Hi Sterling, is it just the regular run of the mill food with the luau or is it a little different being involved with the Mediterranean restaurant?


----------



## Kauai Kid (Nov 8, 2012)

The food is definitely not run of the mill--I had to be careful to watch for cucumbers as I'm seriously alergic to them.  Excellent deserts and the  drinks aren't watered down either.

We're going for our 2nd time this trip next Tuesday.  Whole experience is 5*

Sterling


----------



## gwenco (Nov 10, 2012)

*Which island please?*

Sounds great and we ate at a Mediterranean restaurant in Hanaleia but it wasn't a luau. If you could mention the island, we would appreciate it!
TIA:whoopie:


----------



## Fisch (Nov 10, 2012)

gwenco said:


> Sounds great and we ate at a Mediterranean restaurant in Hanaleia but it wasn't a luau.
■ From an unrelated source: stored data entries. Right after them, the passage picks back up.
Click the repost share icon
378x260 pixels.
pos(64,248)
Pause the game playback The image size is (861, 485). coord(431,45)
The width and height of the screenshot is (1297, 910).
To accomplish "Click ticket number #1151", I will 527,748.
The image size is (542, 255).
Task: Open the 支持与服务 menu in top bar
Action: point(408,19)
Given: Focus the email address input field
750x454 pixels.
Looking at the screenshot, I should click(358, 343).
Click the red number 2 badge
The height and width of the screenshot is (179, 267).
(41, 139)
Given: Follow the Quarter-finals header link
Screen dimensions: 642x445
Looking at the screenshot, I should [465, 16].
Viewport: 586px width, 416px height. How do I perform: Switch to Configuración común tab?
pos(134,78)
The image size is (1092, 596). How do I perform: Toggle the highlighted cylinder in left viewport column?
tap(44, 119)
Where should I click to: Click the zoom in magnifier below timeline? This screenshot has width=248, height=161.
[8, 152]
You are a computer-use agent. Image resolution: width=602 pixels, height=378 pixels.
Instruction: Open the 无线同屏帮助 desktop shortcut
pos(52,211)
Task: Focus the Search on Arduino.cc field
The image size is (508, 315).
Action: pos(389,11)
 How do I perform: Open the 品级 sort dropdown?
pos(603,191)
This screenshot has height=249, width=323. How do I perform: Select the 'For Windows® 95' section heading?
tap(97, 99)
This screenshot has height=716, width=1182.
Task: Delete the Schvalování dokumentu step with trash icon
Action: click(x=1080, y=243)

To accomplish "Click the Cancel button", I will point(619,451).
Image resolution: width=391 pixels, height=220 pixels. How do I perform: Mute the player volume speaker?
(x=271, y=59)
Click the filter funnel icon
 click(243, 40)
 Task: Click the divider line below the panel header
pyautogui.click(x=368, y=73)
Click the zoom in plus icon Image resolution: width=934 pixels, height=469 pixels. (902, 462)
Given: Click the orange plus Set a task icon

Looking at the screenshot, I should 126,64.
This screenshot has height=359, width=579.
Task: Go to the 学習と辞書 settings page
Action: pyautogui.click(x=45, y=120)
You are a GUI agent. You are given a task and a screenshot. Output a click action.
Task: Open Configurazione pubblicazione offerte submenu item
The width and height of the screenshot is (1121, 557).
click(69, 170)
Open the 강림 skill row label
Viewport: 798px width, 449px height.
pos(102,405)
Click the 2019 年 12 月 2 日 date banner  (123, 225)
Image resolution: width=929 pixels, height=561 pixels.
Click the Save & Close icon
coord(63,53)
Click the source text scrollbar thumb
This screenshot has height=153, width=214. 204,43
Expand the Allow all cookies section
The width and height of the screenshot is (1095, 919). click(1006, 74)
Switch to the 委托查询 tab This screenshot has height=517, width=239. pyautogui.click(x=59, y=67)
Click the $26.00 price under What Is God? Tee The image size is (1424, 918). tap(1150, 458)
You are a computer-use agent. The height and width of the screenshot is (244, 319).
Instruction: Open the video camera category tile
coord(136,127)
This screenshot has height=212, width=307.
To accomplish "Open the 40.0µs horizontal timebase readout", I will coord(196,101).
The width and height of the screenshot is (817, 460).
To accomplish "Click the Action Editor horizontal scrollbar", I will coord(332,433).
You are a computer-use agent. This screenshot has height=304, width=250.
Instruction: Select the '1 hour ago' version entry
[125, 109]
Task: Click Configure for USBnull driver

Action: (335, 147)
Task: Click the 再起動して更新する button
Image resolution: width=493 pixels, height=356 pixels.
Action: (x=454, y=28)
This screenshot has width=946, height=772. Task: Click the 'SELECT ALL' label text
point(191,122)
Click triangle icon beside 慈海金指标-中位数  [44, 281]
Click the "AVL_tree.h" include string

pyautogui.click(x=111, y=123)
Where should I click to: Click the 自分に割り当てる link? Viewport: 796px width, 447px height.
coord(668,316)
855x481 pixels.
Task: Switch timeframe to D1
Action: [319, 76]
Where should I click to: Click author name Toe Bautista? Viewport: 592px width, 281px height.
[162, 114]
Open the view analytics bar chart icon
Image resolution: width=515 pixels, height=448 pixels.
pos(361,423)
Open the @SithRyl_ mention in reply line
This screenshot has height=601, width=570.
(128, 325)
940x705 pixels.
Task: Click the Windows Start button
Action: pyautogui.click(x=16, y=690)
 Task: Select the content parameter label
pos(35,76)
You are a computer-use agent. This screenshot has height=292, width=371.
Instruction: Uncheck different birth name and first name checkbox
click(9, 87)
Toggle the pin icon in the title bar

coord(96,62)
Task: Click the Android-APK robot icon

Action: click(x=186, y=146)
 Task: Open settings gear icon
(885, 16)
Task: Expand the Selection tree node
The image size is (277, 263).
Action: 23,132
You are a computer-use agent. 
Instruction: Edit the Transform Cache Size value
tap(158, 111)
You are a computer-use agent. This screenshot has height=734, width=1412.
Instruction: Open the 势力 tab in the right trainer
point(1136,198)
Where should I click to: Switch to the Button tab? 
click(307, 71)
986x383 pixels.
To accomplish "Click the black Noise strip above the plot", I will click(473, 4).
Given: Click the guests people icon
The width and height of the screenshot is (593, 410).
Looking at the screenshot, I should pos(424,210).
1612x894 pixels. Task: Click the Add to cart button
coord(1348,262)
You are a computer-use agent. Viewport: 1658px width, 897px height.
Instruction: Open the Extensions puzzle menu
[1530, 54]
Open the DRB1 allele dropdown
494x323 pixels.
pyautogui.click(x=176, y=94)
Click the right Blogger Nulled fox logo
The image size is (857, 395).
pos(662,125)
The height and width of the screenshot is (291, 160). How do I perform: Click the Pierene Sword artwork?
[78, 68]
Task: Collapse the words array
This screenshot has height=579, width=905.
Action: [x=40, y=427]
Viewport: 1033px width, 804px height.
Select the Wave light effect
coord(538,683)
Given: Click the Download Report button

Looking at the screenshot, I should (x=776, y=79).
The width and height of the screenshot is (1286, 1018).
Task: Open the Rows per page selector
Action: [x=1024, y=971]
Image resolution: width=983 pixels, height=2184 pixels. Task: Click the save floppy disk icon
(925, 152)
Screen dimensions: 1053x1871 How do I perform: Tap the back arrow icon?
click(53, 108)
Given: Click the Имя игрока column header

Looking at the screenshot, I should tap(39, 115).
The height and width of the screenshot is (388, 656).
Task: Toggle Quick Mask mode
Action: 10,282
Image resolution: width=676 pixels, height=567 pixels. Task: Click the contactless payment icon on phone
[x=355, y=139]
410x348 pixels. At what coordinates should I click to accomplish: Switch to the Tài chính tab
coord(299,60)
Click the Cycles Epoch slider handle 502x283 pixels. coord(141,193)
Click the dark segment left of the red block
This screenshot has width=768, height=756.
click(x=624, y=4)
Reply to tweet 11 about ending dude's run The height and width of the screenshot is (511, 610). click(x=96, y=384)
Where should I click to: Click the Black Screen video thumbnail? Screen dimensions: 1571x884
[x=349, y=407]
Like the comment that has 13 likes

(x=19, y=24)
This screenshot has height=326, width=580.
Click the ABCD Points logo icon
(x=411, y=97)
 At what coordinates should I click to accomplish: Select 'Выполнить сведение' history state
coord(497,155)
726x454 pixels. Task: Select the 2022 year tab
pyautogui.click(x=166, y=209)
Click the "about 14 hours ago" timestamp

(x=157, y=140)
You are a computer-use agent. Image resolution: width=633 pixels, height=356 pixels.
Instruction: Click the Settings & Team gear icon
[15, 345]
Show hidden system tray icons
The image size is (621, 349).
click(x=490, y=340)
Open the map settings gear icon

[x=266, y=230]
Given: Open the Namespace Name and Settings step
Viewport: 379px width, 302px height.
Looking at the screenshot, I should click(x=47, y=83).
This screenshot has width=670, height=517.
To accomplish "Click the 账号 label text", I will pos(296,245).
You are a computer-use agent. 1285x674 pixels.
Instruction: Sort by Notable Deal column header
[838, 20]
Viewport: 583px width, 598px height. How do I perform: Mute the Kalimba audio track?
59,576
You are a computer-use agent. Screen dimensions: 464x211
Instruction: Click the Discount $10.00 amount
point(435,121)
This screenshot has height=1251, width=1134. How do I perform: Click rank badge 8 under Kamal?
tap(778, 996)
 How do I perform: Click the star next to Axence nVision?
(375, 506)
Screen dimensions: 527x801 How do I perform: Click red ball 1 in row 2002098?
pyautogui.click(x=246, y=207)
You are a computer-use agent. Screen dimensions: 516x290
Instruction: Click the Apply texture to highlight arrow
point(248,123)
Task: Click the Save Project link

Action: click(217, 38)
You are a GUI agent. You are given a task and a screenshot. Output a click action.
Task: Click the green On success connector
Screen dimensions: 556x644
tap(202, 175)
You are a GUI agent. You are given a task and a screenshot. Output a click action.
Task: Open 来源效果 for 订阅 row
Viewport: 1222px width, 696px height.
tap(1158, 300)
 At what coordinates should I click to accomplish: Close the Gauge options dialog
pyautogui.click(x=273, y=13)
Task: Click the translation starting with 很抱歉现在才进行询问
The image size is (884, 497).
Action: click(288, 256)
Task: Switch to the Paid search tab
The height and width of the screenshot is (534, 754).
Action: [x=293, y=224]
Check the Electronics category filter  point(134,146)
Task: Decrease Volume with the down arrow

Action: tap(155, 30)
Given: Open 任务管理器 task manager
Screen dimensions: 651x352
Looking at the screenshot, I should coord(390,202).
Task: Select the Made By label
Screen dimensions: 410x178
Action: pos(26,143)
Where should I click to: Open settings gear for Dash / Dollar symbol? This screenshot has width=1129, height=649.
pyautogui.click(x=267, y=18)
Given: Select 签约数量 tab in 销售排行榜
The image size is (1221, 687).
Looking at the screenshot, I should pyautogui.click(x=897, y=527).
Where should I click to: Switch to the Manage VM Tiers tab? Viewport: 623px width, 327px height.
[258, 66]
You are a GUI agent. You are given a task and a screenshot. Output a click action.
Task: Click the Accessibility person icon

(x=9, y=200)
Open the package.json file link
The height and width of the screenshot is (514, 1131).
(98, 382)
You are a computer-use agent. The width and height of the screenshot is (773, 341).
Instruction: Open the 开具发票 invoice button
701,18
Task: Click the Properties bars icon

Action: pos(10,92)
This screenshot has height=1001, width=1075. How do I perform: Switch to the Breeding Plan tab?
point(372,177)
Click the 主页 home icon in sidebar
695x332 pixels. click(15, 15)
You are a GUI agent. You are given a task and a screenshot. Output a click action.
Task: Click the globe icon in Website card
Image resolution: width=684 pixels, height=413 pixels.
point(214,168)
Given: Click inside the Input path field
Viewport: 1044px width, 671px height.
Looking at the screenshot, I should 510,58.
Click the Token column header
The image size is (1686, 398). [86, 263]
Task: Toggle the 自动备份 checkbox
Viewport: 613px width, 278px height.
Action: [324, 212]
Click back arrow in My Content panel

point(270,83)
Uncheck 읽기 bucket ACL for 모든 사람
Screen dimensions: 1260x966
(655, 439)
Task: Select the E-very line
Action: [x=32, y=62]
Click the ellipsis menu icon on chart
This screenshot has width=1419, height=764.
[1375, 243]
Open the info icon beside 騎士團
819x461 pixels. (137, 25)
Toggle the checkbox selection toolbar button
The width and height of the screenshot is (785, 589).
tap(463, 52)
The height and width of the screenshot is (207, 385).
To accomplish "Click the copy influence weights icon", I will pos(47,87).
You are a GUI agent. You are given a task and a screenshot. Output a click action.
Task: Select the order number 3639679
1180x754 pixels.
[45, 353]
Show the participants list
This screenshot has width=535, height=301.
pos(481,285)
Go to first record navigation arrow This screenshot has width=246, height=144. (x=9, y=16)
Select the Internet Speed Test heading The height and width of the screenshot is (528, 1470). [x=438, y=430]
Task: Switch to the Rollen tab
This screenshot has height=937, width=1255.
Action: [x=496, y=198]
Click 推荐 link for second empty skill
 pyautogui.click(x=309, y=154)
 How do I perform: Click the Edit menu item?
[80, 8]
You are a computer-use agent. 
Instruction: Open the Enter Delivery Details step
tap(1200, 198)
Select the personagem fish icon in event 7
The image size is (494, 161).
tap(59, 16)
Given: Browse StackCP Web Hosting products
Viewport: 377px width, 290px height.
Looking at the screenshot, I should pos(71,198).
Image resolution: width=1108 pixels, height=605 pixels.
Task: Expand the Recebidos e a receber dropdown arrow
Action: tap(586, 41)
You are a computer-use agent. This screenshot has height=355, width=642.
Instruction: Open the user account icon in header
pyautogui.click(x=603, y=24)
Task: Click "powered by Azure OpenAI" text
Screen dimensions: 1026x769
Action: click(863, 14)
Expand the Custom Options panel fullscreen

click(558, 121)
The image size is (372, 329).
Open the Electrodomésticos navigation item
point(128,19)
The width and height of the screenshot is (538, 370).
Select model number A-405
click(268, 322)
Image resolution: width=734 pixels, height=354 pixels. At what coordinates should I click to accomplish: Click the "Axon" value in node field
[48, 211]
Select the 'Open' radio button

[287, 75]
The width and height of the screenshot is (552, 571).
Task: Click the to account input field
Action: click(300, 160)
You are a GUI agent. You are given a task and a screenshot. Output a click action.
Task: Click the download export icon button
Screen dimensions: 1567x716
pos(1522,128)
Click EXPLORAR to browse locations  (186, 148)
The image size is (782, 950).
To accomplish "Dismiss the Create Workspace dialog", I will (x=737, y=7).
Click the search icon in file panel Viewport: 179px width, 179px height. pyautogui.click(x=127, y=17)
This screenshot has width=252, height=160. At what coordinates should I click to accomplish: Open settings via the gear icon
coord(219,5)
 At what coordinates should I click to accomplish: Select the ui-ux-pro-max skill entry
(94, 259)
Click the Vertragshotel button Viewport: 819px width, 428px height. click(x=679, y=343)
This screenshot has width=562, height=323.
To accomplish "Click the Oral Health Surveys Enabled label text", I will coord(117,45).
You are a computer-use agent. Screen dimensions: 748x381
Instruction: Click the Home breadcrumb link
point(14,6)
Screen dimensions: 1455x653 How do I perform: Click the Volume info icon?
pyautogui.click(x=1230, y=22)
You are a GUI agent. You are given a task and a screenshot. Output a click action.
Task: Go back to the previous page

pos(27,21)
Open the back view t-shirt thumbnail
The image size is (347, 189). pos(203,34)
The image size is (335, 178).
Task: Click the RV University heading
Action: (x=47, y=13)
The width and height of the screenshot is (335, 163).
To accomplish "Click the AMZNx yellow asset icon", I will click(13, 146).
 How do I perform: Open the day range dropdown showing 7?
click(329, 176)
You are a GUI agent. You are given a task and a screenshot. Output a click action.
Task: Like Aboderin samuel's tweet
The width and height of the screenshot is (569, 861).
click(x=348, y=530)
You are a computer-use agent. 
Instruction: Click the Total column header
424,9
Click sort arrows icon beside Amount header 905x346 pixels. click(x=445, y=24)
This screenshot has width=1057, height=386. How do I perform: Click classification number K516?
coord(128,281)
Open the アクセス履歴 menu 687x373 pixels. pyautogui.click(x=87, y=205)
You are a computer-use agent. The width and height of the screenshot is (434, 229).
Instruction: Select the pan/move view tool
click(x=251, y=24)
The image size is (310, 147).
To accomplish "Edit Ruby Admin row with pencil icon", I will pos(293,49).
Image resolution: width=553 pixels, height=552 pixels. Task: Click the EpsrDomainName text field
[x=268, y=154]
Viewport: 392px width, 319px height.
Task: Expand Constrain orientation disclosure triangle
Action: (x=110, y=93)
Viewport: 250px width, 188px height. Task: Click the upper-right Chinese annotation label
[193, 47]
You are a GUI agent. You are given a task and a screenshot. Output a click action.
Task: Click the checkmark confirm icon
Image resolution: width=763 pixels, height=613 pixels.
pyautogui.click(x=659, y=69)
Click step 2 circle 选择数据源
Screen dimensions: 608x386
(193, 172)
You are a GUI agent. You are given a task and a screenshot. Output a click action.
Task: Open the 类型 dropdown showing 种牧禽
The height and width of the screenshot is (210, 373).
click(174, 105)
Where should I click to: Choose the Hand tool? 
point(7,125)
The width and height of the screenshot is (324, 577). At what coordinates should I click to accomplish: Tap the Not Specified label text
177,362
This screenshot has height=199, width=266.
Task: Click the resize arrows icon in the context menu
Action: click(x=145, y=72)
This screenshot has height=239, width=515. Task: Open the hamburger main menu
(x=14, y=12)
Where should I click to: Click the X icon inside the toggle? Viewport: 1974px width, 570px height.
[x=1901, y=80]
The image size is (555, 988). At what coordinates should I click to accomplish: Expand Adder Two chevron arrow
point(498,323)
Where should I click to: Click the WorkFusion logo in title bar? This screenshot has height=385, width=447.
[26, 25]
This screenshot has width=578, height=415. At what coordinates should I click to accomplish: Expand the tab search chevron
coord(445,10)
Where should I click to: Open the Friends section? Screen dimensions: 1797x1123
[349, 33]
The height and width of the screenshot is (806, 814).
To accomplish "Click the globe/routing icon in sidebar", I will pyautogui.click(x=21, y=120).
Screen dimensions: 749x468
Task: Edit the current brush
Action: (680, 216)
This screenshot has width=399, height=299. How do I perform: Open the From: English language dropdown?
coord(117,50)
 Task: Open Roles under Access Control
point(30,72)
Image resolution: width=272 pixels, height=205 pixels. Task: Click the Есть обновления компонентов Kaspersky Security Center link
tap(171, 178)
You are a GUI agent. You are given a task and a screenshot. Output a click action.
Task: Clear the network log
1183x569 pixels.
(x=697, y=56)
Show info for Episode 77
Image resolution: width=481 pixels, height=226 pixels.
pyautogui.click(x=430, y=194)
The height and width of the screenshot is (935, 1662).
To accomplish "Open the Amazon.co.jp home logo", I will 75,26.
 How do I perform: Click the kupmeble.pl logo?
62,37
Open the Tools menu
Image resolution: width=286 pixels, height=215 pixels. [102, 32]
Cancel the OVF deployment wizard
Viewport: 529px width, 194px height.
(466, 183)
If you could mention the island, we would appreciate it!
> TIA:whoopie:



The island is Kauai


----------



## gwenco (Nov 10, 2012)

*Then that is the same restaurant!*

Yes, the location is fantastic and can't wait to return in order to attend this luau!  Thank you!


----------



## Kauai Kid (Nov 10, 2012)

Starts early 6 pm--I'd advise getting their about 530 pm which means leaving Princeville around 5pm because of traffic, one way bridges, etc.  Get a drink from the bar, explore the view, and enjoy watching the surf break off shore.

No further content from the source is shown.